Thursday, April 10, 2014

Any “strategy” is better than nothing. At minimum, it stimulates discussion.
McAfee Outlines Strategy for Securing Internet of Things
Intel's McAfee security division offered some details today about its strategy for protecting the Internet of Things as the number of connected devices continues to grow.
Analyst firm IDC has projected that by the end of 2020, the installed base of the Internet of Things (IoT) will reach roughly 212 billion devices around the world - roughly two dozen devices for every person on earth.
Recently both researchers and attackers alike seem to be paying more attention to the Internet of Things. At last year's Black Hat conference in Las Vegas for example, there were presentations on hacking everything from smart TVs to surveillance cameras. Meanwhile, researchers at Proofpoint said earlier this year they had spotted possibly the first proven cyber-attack leveraging the Internet of Things.

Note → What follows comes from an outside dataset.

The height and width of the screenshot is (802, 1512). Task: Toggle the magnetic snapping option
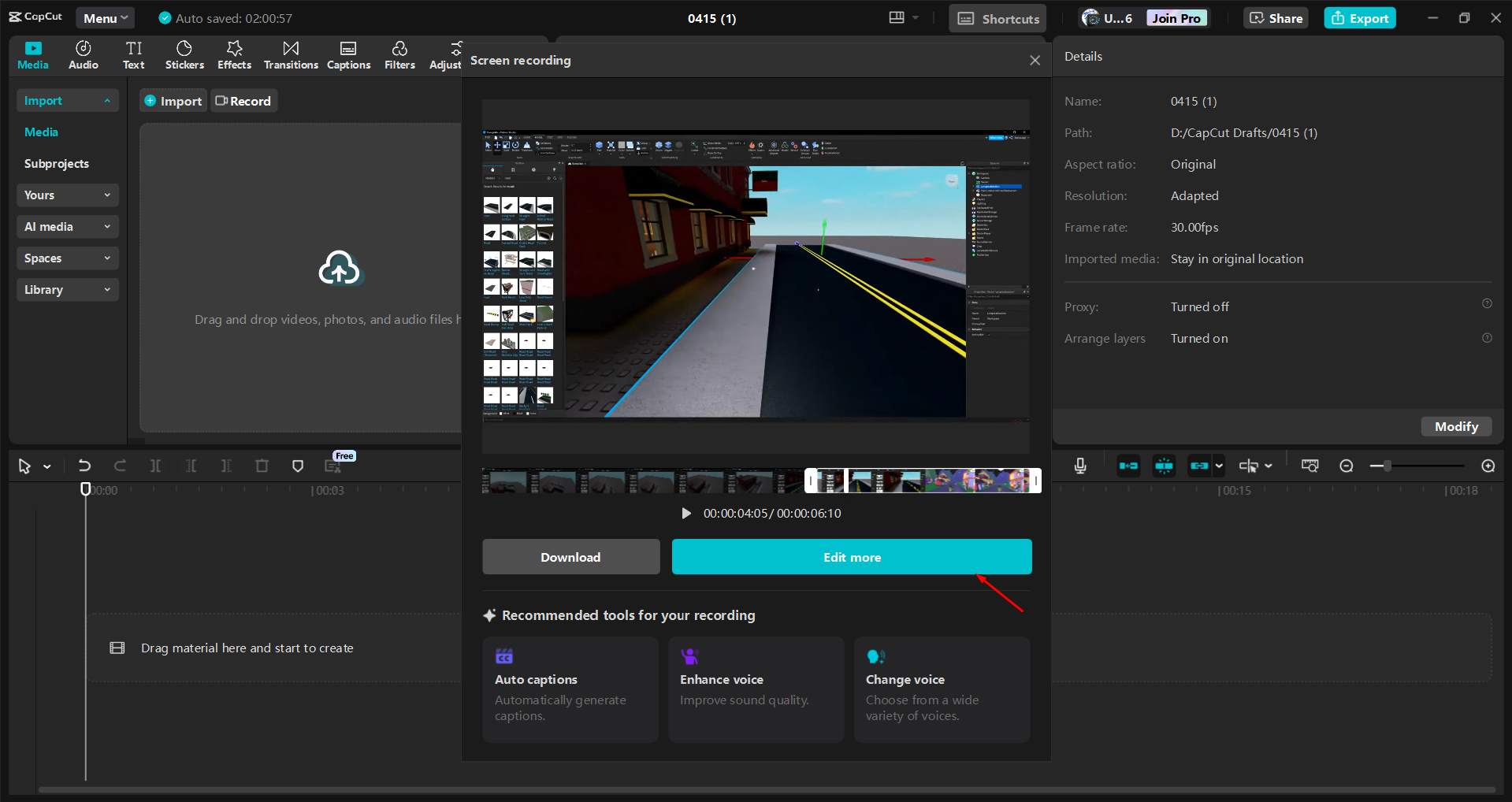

Not yet able to replace a real lawyer, but it's a start!
if you run a website, a Facebook app, or a mobile app, you may have a legal obligation to set out clearly your privacy policy. Or at the very least, show your visitors that their data is safe with you. iUbenda helps you to generate a privacy policy in seconds.

I don't like this at all. If we're going to play a cops & robbers version of “Six degrees of Kevin Bacon” then I need to stop associating with good and noble lawyers who associate with the scum of the earth! And I need to stop associating with anyone who associates with people who associate with them...
Kay Fate reports:
The smartphones Rochester Police officers carry are about to get a whole lot smarter.
For Tim Heroff, captain of the services division, it also means his officers will be a whole lot safer.
The department has been using an IBM-created investigative software called Identity Insight, or i2, for a little more than a year “to help us understand the non-obvious relationship associations” between people they encounter on a relatively regular basis.
More useful data
Most record management systems have the ability to tell officers who’s been directly associated with a vehicle; the i2, Heroff explained, “takes that out to several degrees of separation.
“That’s what sets us apart from others,” he said. “It’s easy to keep track of who’s associated with that vehicle, but when you add that next layer or two on, it’s possible to see other associations.
“If we can map those connections, those associations, out a few layers, all of a sudden it makes sense that this guy would be out in that car” during any given crime, because he’s linked with someone who’s been linked with that vehicle in the past.
Heroff isn’t aware of any other agencies in the country using it, but the department’s programmers took it a step further.
“We actually wrote an Android app in-house that interfaced with the Identity Insight analytics,” Heroff said.
Read more on Post Bulletin.

Think not? Follow the money.
Surveillance is the Business Model of the Internet: Bruce Schneier
Data is a natural consequence of computing, and as search tools get better, it shifts the balance of power towards mass collection and surveillance, renowned security expert Bruce Schneier said at the SOURCE Boston conference on Wednesday.
Surveillance is the business model of the Internet,” Schneier told attendees. “We build systems that spy on people in exchange for services. Corporations call it marketing."
… “That's how you get weird situations where Syrian dissidents use Facebook to organize, and the government uses Facebook to arrest its citizens,” Schneier said.

New tech buys old tech – who benefits more?
Alaska Dispatch to buy Anchorage Daily News from McClatchy Co.
The McClatchy Co. announced Tuesday that it has reached an agreement to sell the Anchorage Daily News to Alaska Dispatch Publishing. The transaction is expected to close in May.
… "We are proud to return the Anchorage Daily News to Alaska ownership once again," said Alice Rogoff, owner of Anchorage-based Alaska Dispatch Publishing LLC, which publishes the news website.

Is this bio-warfare? (Who does not eat pork?)
Bacon prices rise as virus kills baby pigs
A virus never before seen in the U.S. has killed millions of baby pigs in less than a year, and with little known about how it spreads or how to stop it, it’s threatening pork production and pushing up prices by 10 percent or more.

For my students. A bit late, but better than no backups.
– is a campaign which encourages people to backup the contents of their computers, in case of catastrophic hard-drive failure. The site gives you several options for backing up your data, and then shows you what to do to get it done.